I went on to have another pregnancy and had 4 weeks off sick and 8 weeks out of the office my colleagues knew about my earlier pregnancy and sickness so thought it would be blatantly obvious that I was pregnant again but it was barely noticed that I was missing except by the one colleague asked to cover my project and they were surprised that I had another pregnancy

I have always told work and select colleagues earlier than friends and family. I was 17 weeks before telling my parents both times I made it out of the first trimester. I found it easier to speak to people less invested than those close to me and left me be whilst still offering an explanation why there might be certain aspects of my job I couldn't do any more. I told most people when it was relevant to the conversation

MyJoyousBird · 02/05/2025 20:22

Sandylittleknees · 02/05/2025 17:45

It’s not weird and she doesn’t need counselling!!! Some people are just more private, and that’s fine. Not everyone has ‘main character energy’ (and thank goodness for that!).
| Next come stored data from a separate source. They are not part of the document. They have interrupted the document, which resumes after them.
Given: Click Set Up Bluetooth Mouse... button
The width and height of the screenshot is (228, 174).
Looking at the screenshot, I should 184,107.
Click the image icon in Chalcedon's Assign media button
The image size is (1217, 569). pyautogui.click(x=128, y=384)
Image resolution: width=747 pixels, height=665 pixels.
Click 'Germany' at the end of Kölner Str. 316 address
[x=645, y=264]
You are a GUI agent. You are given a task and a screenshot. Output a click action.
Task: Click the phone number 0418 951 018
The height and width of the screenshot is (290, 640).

Appreciate you!! I don’t open up to a lot of people only those closest to me and pregnancy to me is just a personal thing I want in my safe space! If my friends want to do the whole big announcement, baby showers and gender reveal I am all for it and 100% in but it’s not for me. I showed up and put in so much effort at baby showers for years and years all while I was struggling but it’s just not me.

I only told my boss so soon as it was going to be very obvious I wouldn’t be able to take part in something and we are very close. It wasn’t the sort of thing I could go ‘oh I am on antibiotics’ 😂

I will try and talk to them again if work can hold off or at least till the 20 weeks and maybe you are right I might feel better!

OP posts:
CheeseWisely · 02/05/2025 20:33

I get it OP, I felt really weird about telling people too, including my family (for reasons I won’t bore anyone with). I’m also quite private and don’t like questions about my personal life. In the event it was fine.

I told my parents and they told other family members as and when they saw them. I had a few congratulations messages but nothing more. Same with friends, I told a few of the closest and word naturally got about. We never did any big announcement. There were one or two pictures of me on Instagram when I was pregnant but not referencing it. After he was born I took a gorgeous photo of DH cuddling him in the hospital so I just shared that, which served as announcement enough.

If the work ad really bothers you they might post it as temporary cover instead of mat cover as a PP suggests?